Rhule later said he came away from the game with “some feelings,” presumably about parting ways with Brady. But he wanted to watch film on the offense before deciding.
The following week — the bye week — Rhule did so. It assured him that he needed to make a change.
The Panthers entered their Week 13 bye ranked 28th in the league in yards per game, 23rd in points per game.
What the Panthers can learn from the Brady experiment
Philosophically, Lee, the PFF analyst, compares the Panthers’ offense under Brady to Arizona, Washington or Philadelphia. The Cardinals and Eagles have rushing quarterbacks, which usually flips the math in favor of the running game. Newton can still move but isn’t nearly as dynamic as his younger self.
Meanwhile, Washington has one of the best offensive lines in football. Without an advantage up front (the Panthers are 26th in ESPN’s run-win rate) or a math-flipping quarterback, the Panthers may not be best suited to run the ball as much as Rhule wants.
Those circumstances put a lot of pressure on Brady’s play calling. Lee said the best offenses have multiple answers for how they are defended.
“Carolina is kind of caught in this place where when they can do the one or two things that they really like to do,” Lee said. “It looks great offensively, but when a defense is able to get pressure on them, take away the run game, it does not leave very many answers outside of some of the things that Joe Brady likes offensively.”

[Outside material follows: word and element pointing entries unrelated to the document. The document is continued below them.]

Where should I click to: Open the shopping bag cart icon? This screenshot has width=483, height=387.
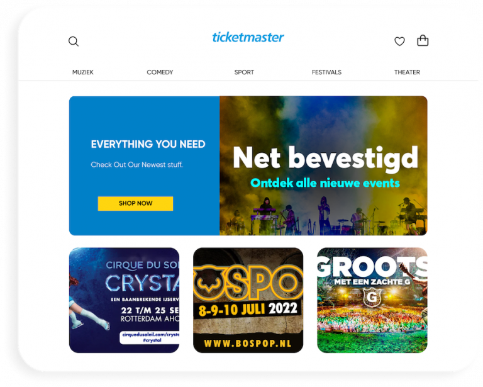(x=423, y=40)
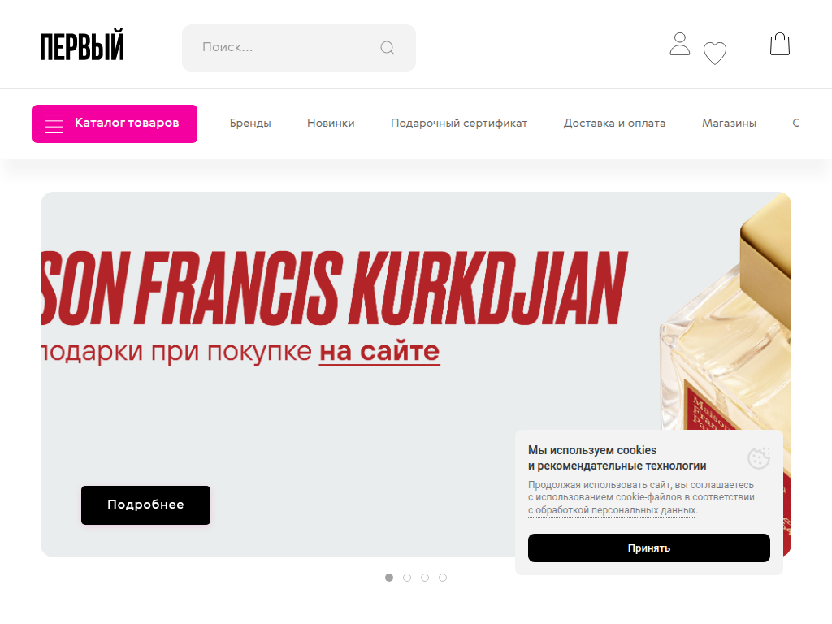The width and height of the screenshot is (832, 624).
Task: Click the Подробнее banner button
Action: pos(146,505)
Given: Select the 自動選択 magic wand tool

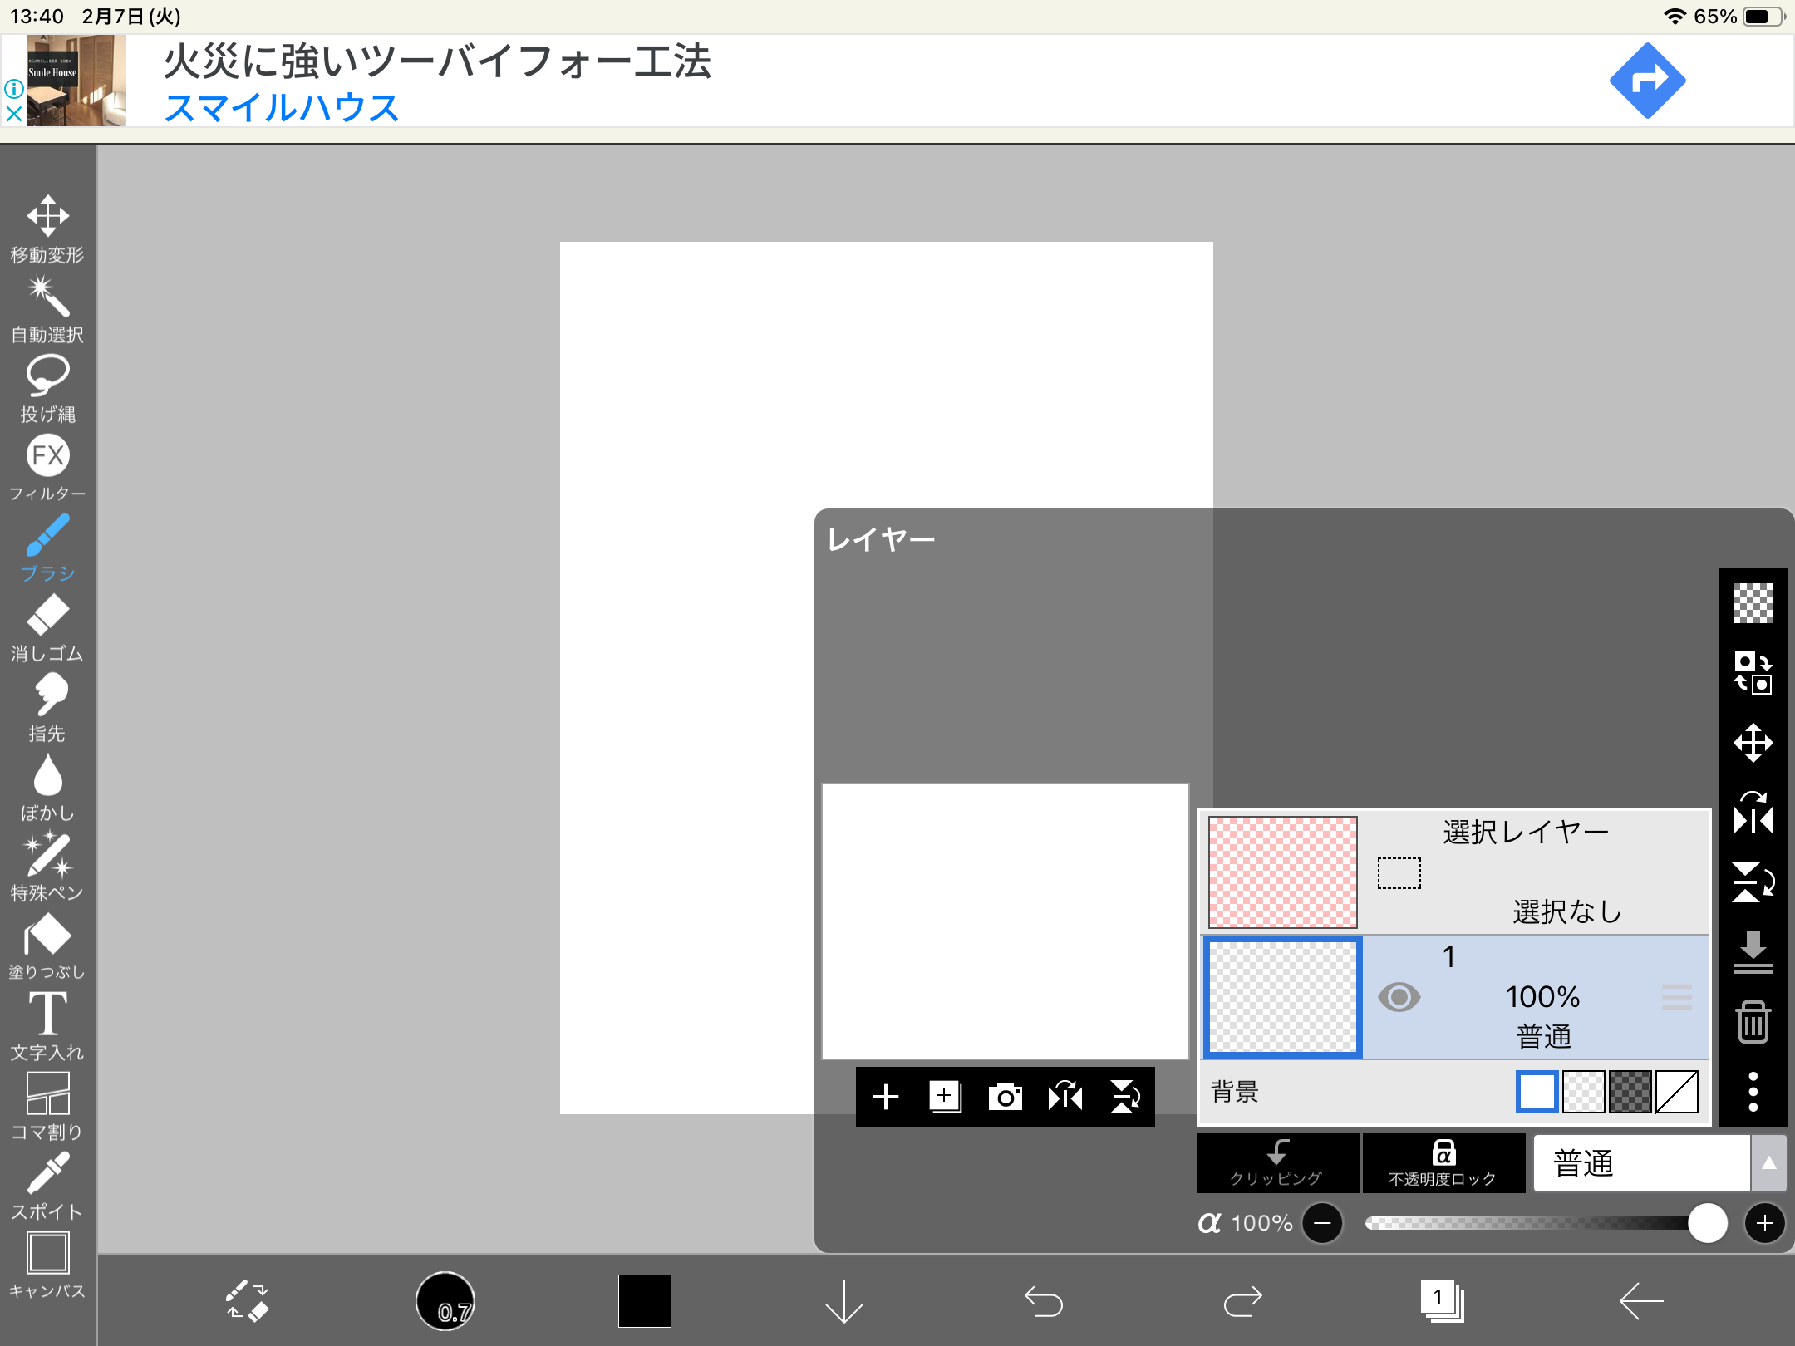Looking at the screenshot, I should point(47,307).
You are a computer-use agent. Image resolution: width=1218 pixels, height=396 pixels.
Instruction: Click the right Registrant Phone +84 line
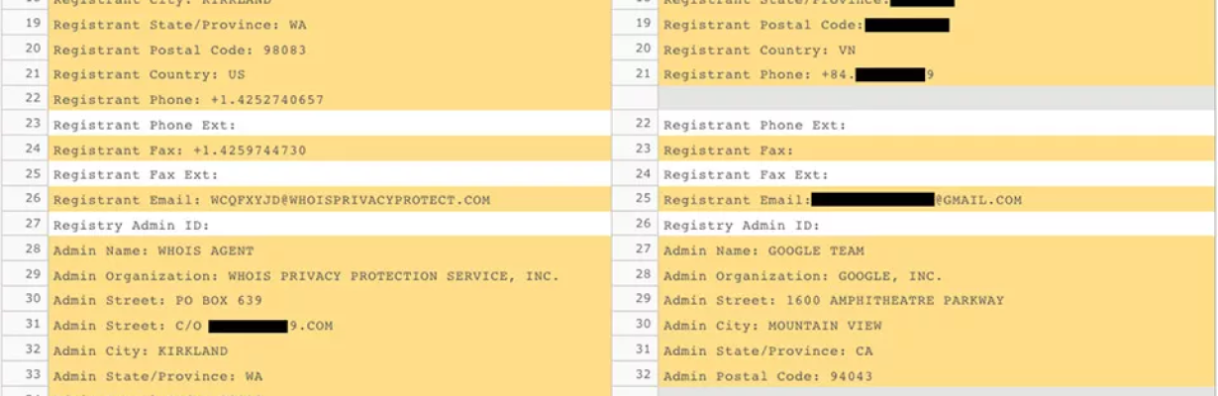(937, 74)
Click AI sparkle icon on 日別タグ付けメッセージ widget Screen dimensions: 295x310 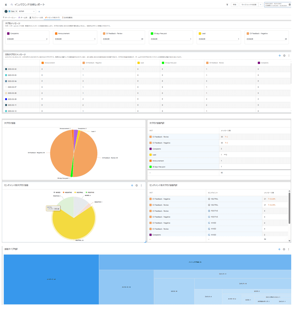point(280,55)
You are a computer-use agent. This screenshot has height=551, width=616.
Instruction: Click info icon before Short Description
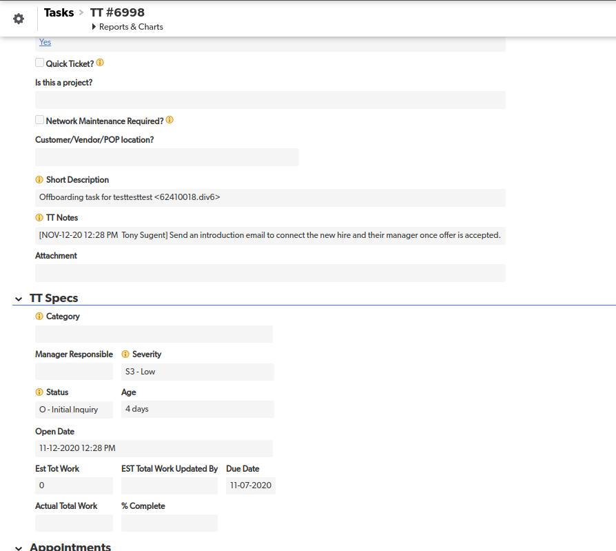pyautogui.click(x=39, y=180)
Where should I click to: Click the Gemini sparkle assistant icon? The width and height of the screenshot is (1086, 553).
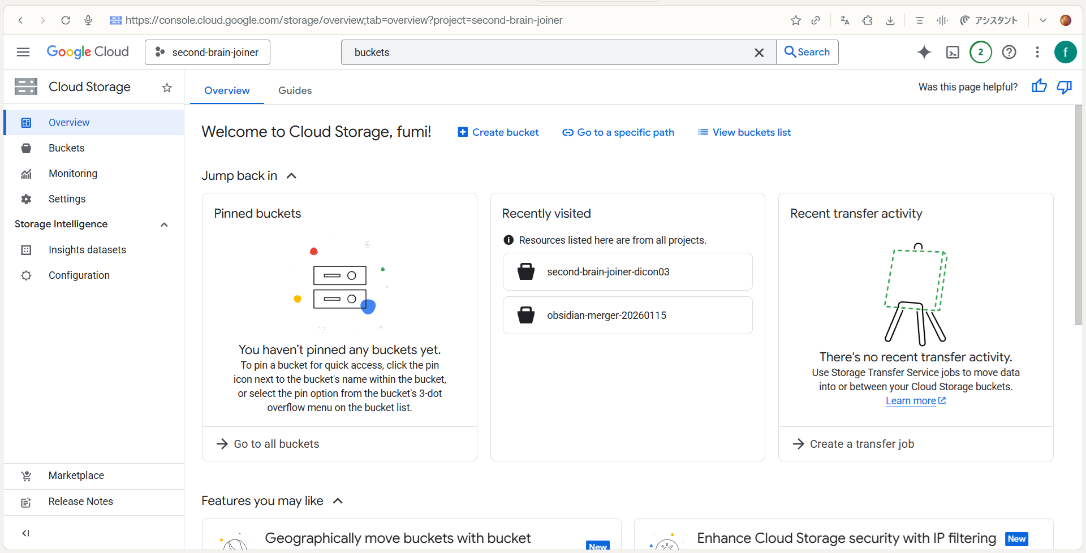pos(924,53)
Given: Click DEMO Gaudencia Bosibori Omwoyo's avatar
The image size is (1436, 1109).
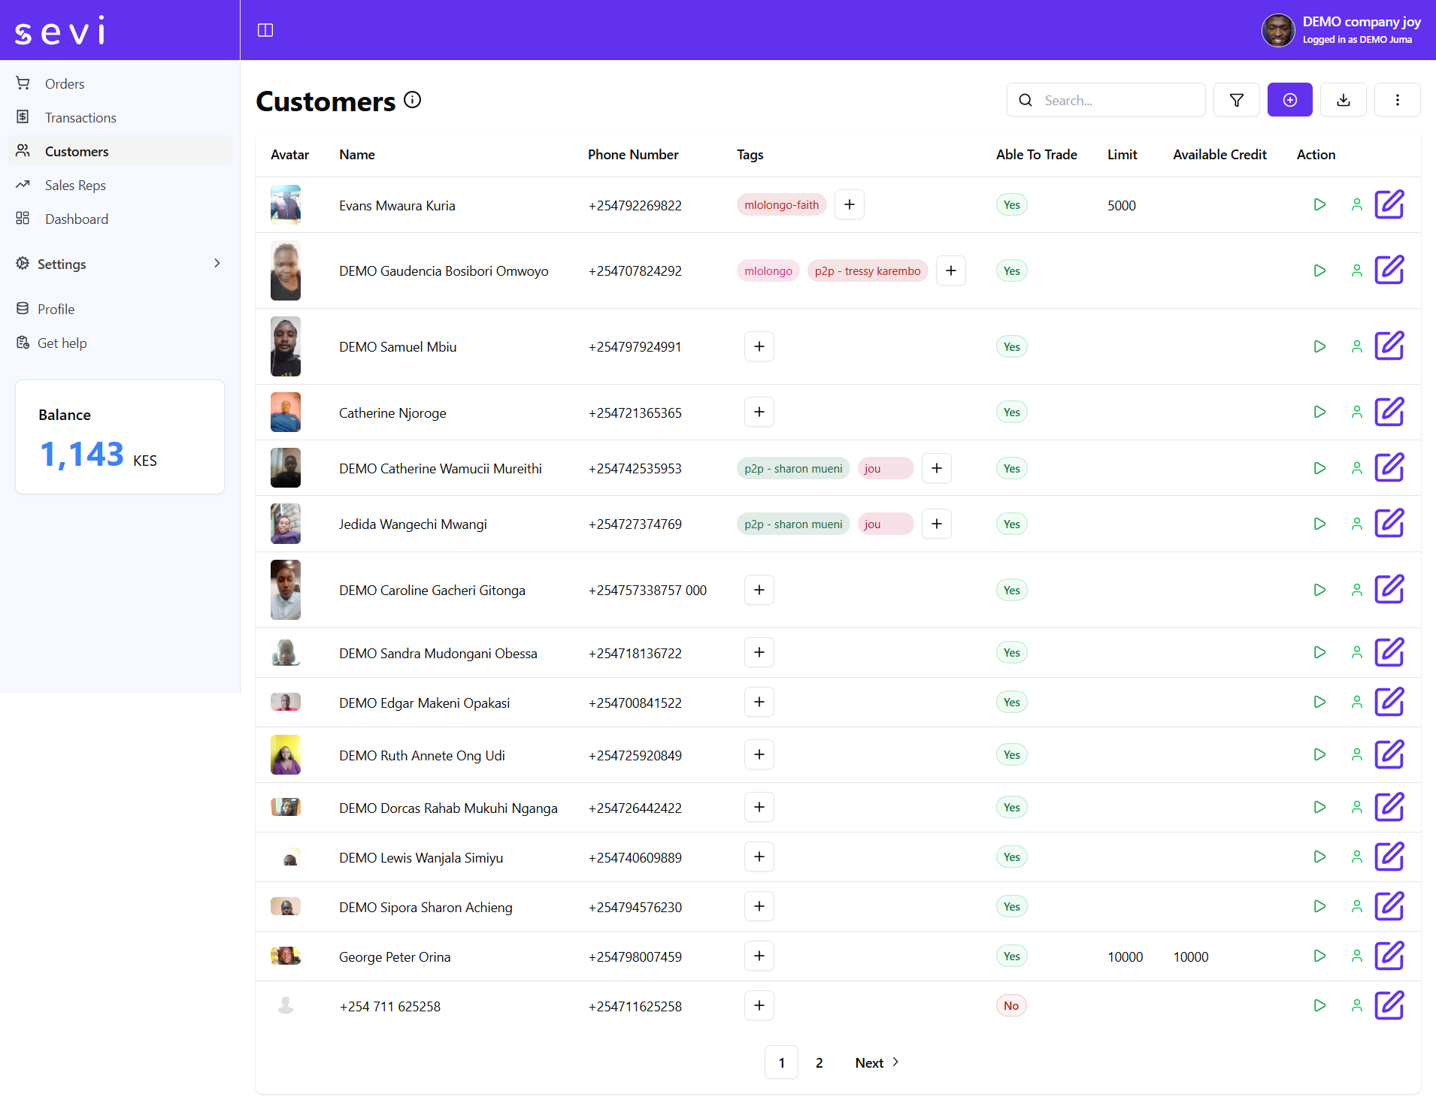Looking at the screenshot, I should 285,270.
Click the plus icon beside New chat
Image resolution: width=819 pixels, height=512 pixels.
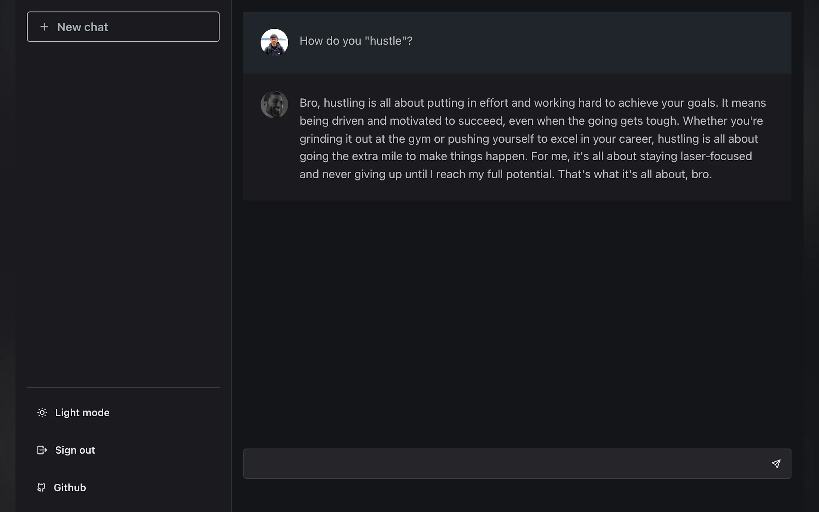pos(44,27)
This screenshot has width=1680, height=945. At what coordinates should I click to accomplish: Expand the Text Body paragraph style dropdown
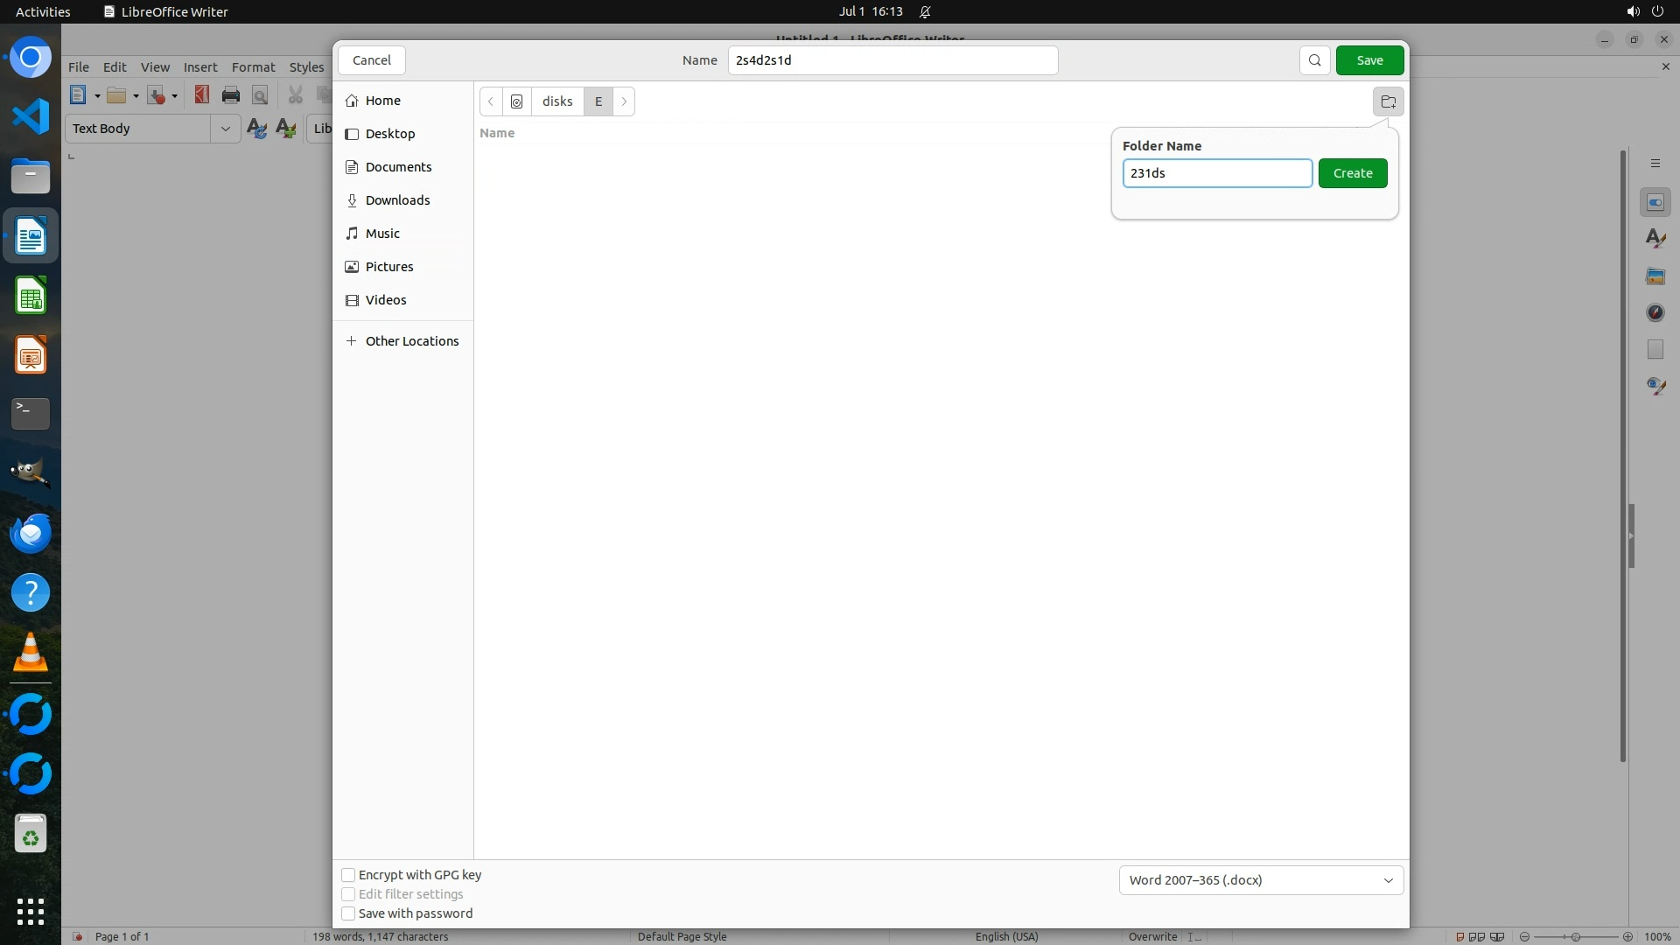[x=225, y=129]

Said Rhule of the decision to part ways with Brady: It’s not any one thing, it’s kind of the vision of how we think we need to play and where we need to be moving forward. We want to be a team that can run the football. Obviously, we can’t throw multiple interceptions, whatever we have to do, we have to do it at a higher level. It’s not one specific thing.”
Rhule handed over play-calling duties to senior offensive assistant coach Nixon, who served as his co-offensive coordinator at Baylor. The two have been friends since high school.
Nixon’s background aligns more with Rhule’s philosophy in running the ball.
What Brady’s firing also did was put all the players on notice. Moton said the NFL stands for “Not for long.” Other players reiterated that it signified that the NFL is a business and there is little loyalty.
Newton, who played arguably the worst game of his career against Miami, said it reinforced that he needed to play better.
“Because do I think I had something to do with it?” Newton said of Brady’s firing. “The competitor in me, absolutely, yes. Because the truth of the matter is, you don’t lose your job because of success. But where I’m at now, is doing what I can control to make sure I have a job, too.”